2.2.13. Surface Plasmon Resonance (SPR)-Based Analysis of Binding Affinity. Surface plasmon resonance (SPR) is a biosensor technology to prove untagged protein−protein interactions in real-time. To perform the analysis, an antihistidine antibody was attached to the surface of a sensor chip. The immobilized antihistidine antibody captured the antigen (containing a His-tag in the nonfunctional area of the protein). Specific binding of BM1 toward the captured antigen was analyzed to confirm the relative active concentration of
BM1 before/after spray drying to reference BM1.
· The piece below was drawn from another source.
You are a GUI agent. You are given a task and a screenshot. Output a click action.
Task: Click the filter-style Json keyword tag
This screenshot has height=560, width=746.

2.2.14. Fourier Transform Infrared (FT-IR) Spectroscopy.
FT-IR analysis was performed using an FT-IR-ATR Vertex 70 spectrometer (Bruker Optics, Ettlingen, Germany) at room temperature (∼25 °C). The region of 1300−1800 cm−1 in the spectra was baseline-corrected and normalized. The region of
1600−1700 cm−1 corresponding to amide I was extracted for analysis.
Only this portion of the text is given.